If I based all my understanding of Detroit on going out to clubs and parties all over the city and just listening to music on my own, I would basically have a pretty detailed understanding of my own experiences and perspectives of Detroit music. There's a lovely term for that and it's called "navel gazing!" And that's just not going to produce a worthwhile collection of research that I would feel good about turning in to my dissertation committee, it wouldn't help me become a very good ethnomusicologist or university professor, and who would want to read a book based on that? Admittedly, there is a bit of navelyness in this blog - but that's okay, it's a blog...and my name is in the damn title! What?!
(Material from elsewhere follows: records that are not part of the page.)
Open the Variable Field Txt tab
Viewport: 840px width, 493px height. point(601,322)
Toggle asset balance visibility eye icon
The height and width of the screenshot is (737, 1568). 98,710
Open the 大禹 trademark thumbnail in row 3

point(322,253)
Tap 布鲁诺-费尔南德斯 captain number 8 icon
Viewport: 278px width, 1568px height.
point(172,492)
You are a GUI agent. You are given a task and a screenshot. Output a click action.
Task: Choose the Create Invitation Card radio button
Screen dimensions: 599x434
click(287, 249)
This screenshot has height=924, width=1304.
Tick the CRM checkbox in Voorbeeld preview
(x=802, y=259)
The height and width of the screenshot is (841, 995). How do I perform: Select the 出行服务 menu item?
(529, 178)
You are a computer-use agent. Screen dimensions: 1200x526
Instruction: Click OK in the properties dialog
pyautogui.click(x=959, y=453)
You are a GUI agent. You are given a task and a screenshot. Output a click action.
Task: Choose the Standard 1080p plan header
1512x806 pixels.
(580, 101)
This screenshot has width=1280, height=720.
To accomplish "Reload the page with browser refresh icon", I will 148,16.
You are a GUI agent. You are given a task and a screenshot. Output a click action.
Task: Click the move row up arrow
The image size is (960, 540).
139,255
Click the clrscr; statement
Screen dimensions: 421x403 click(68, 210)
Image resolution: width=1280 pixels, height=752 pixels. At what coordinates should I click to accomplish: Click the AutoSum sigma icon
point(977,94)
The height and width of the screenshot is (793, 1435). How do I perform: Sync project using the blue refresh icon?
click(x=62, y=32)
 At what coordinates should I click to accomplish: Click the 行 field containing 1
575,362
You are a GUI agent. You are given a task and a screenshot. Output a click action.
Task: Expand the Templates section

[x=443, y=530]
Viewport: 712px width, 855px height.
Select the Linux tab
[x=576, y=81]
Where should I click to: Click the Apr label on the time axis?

Now to address the welcoming feeling of going out in Detroit...yes, I have always felt welcome and sometimes even embraced at places in Detroit. Going out to places like Lola's on Friday and Saturday nights is a lot of fun. Lola's is a restaurant/bar downtown with lovely paintings on the walls, lots of friendly people, and house music two nights a week. Bruce Bailey plays every Friday night with guest DJs, and he hosts a Saturday night there with Rick Wilhite, Raybone, and Norm Talley. The Friday nights are always packed, it's mainly a Black crowd, and it has been described as having an energy that almost matches that of the Music Institute. I don't feel unwelcome there and I don't feel out of place there even though I might be one of two or three white folks in a very crowded club. But that's not really at issue here. One of the issues is, why don't more white people go to Lola's?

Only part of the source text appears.